Did you survive April Fools’ Day 2025? Or did you sign up for Duolingo’s five-year world cruise? April Fools’ Day is a love-it-or-hate-it tradition in the technology world, with Google leading the charge from 2000 up until the COVID-19 pandemic. But Google was hardly the only—or even the first—technology-related prankster. We look at the top 4 in this edition of Tech Time Warp:
The BBC’s “Spaghetti Tree” (1957)
In 1957, in the early days of TV, the BBC’s Panorama aired what proved to be a controversial segment on the “bumper spaghetti crop” in Lake Lugano, Switzerland. Some viewers felt it was beneath the news program to engage in such baloney (Bolognese?), but others fell for it and contacted the BBC about acquiring their own spaghetti trees. Lucky for us, the BBC still offers the video on its website.
DIY Color TV (1962)
On April Fools’ Day 1962, Sweden’s Sveriges Television aired a segment in which an expert explained how to stretch nylon in front of a screen to “bend light’s wavelengths” and create a color image. Of course, the most readily available source of nylon at that time was … stockings.
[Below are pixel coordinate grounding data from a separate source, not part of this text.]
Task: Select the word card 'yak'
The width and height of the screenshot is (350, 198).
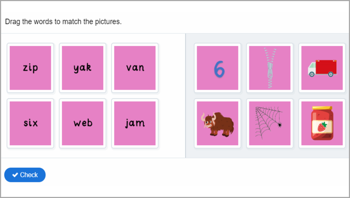Action: [82, 67]

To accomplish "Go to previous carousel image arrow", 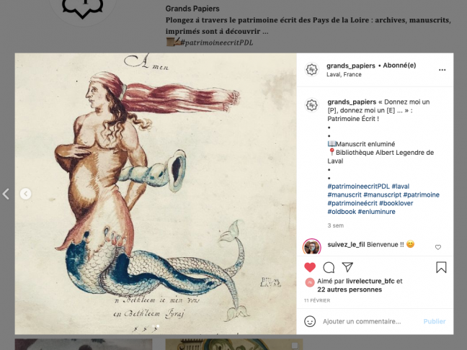I will click(x=26, y=194).
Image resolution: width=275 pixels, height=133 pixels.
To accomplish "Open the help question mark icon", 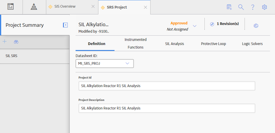I will 253,7.
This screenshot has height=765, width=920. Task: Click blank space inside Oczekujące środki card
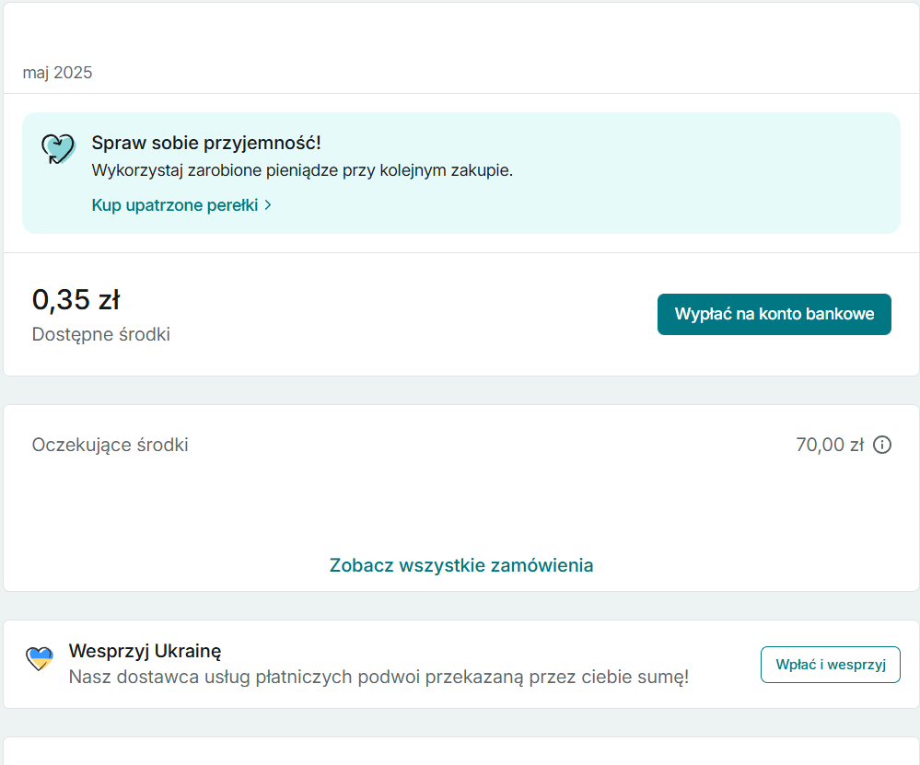coord(460,502)
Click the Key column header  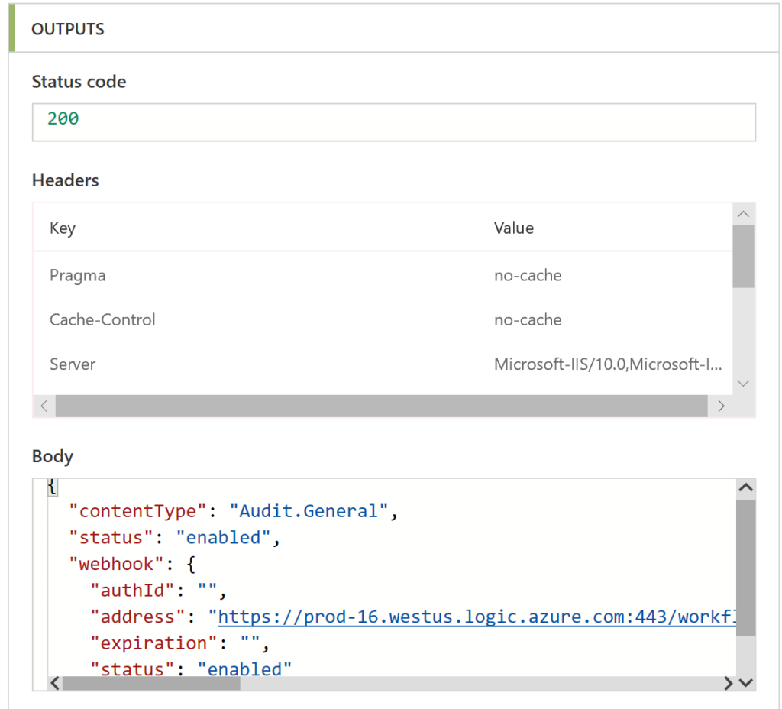63,228
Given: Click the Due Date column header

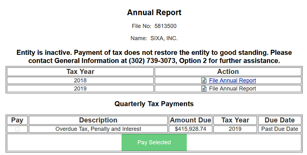Looking at the screenshot, I should click(280, 120).
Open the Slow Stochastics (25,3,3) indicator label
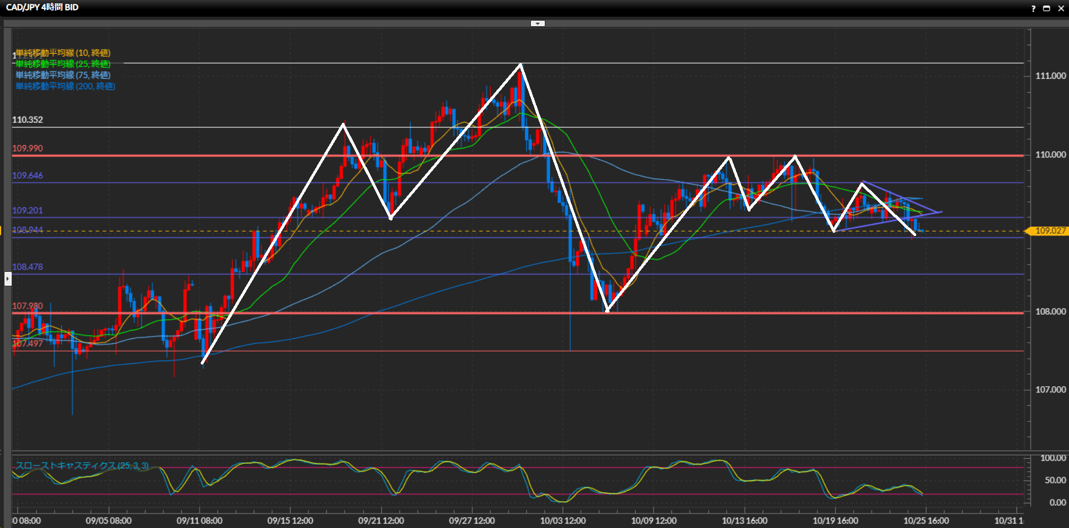This screenshot has width=1069, height=528. (x=82, y=465)
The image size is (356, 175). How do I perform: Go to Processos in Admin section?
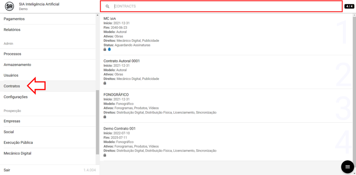coord(13,54)
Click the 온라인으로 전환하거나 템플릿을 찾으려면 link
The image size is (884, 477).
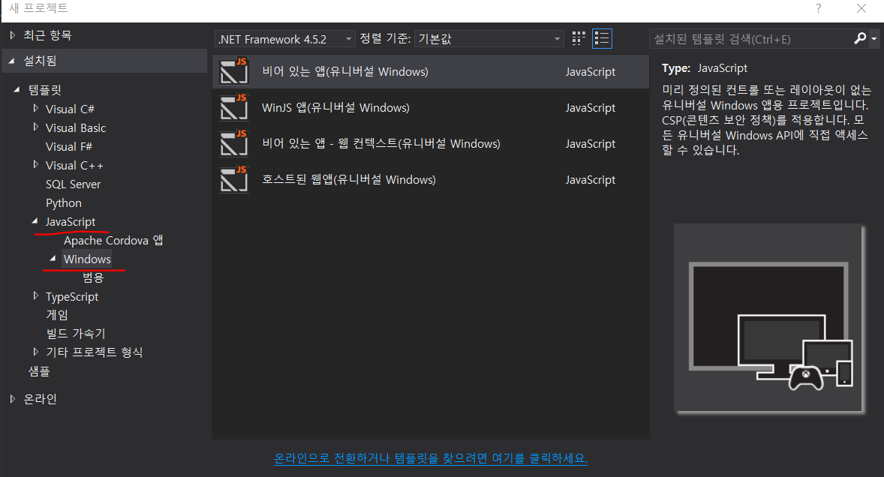(431, 458)
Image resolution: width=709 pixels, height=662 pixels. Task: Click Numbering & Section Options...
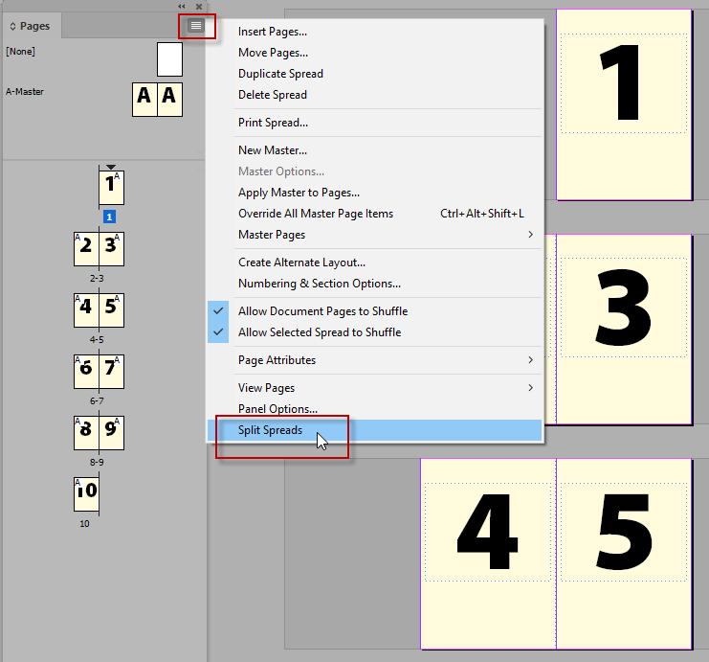[319, 284]
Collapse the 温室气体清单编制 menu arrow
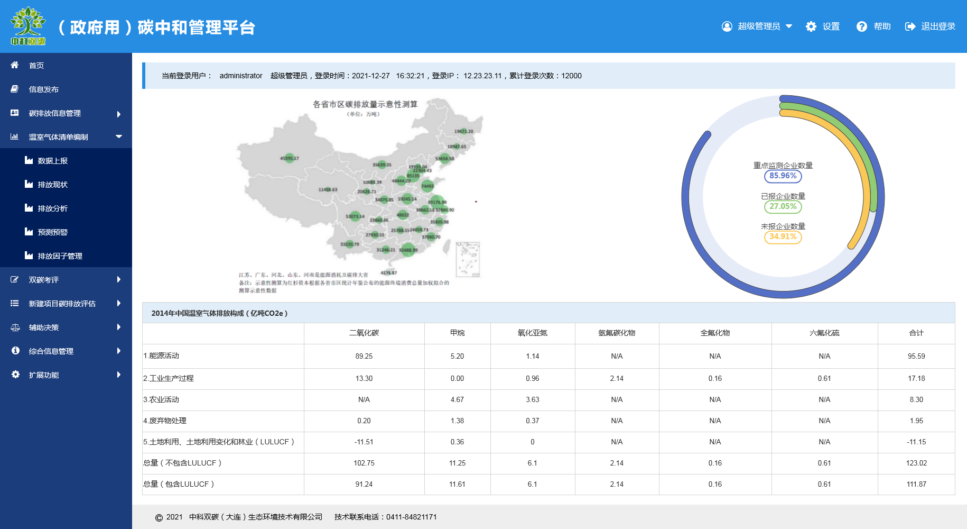Image resolution: width=967 pixels, height=529 pixels. point(119,136)
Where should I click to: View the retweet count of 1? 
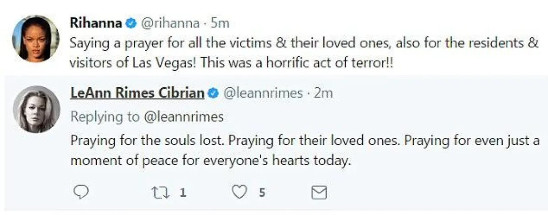(x=183, y=193)
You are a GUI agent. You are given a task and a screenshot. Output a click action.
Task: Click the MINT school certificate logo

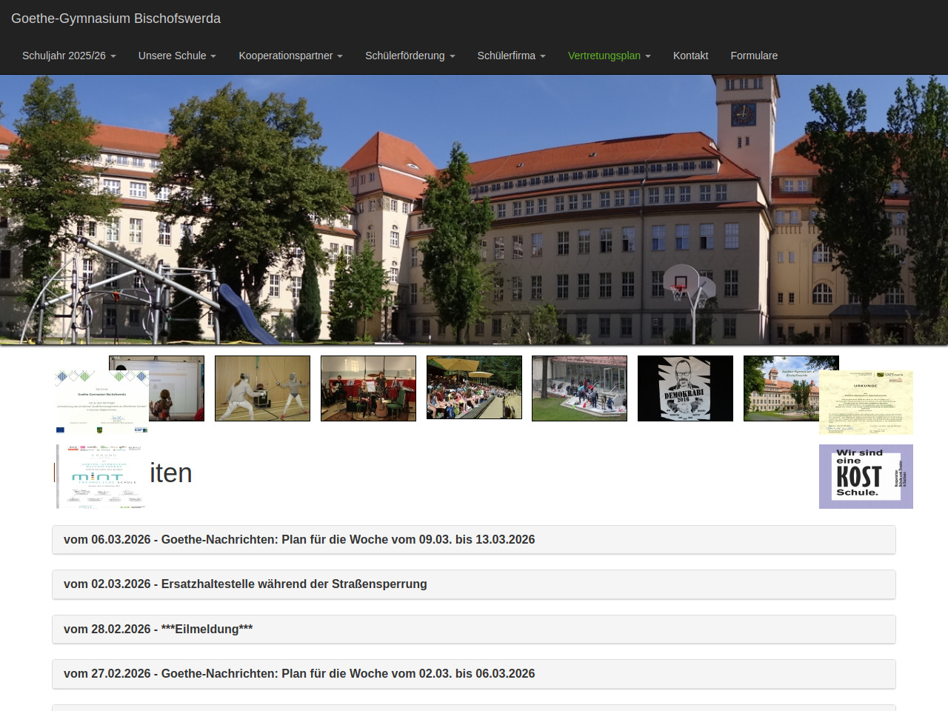click(x=102, y=476)
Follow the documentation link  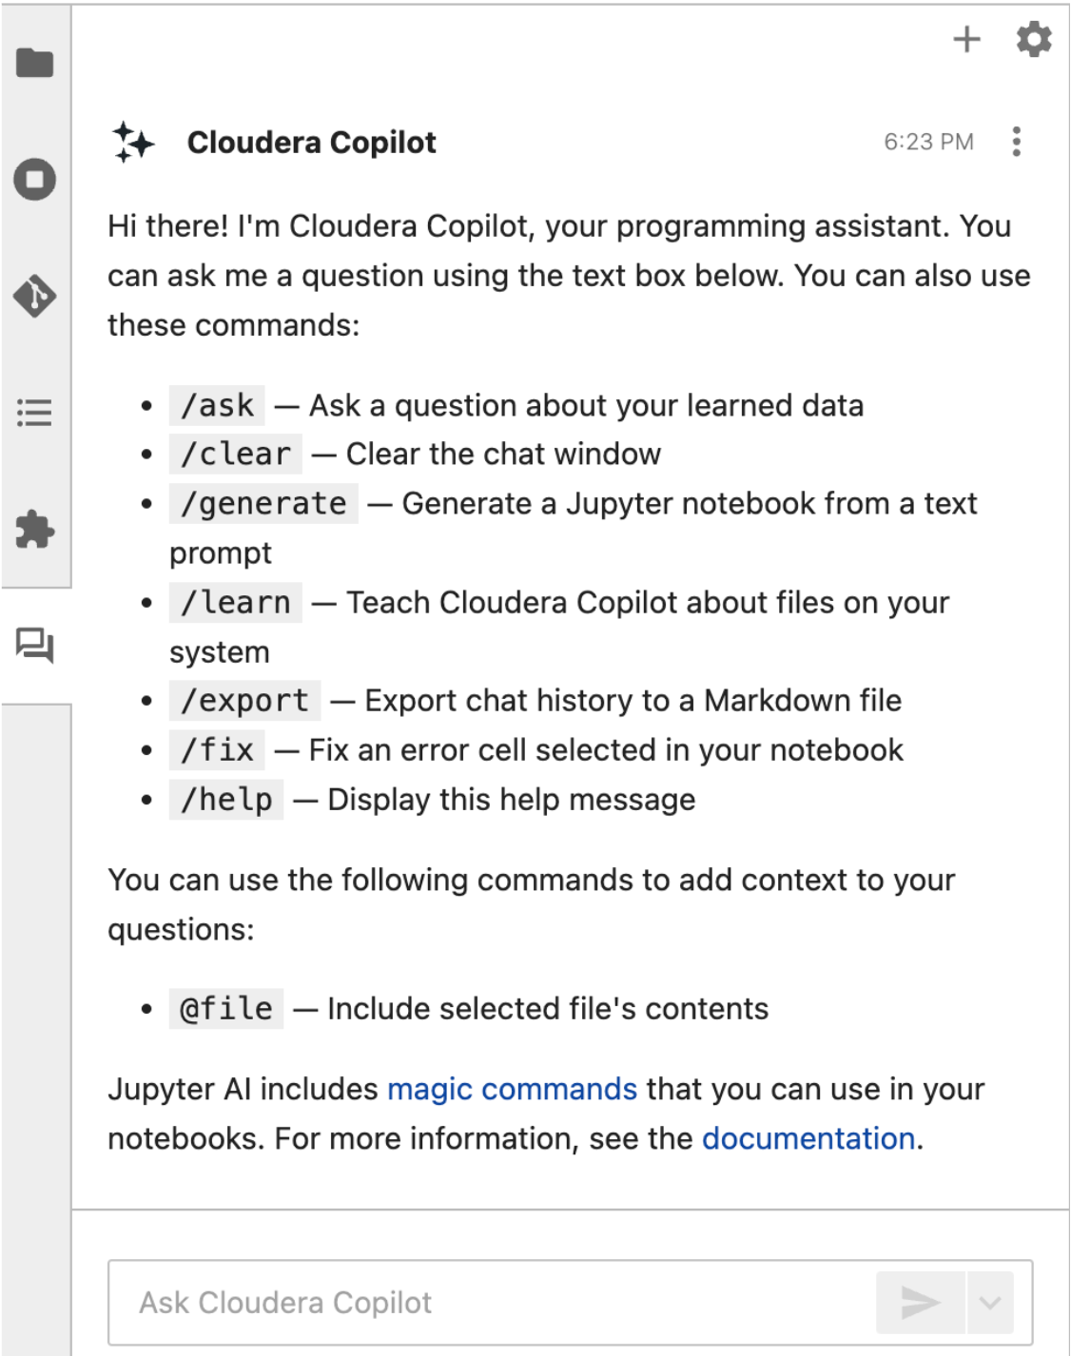tap(808, 1138)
Thousands were soon out a pair.
The MacKnifer (1985)
The clever folks at Byte magazine published the 1985 announcement of the “MacKnifer”—a knife-sharpening hardware attachment for computers. “Turn your spare computing time into extra cash with a knife-sharpening business on the side … of your Macintosh.”
SB #040194 (1994)
PC Computing magazine had its own fun in 1994, when John Dvorak reported on federal legislation that would prohibit use of the “Information Highway” while drunk, with a rider also banning discussion of “sexual matters on any public-access network, including the Internet, America Online, and CompuServe.” A few clues existed that this was a hoax: The bill number was “040194,” or 04/01/94, and the Senate aide listed as a contact was “Lirpa Sloof.” Read that backwards.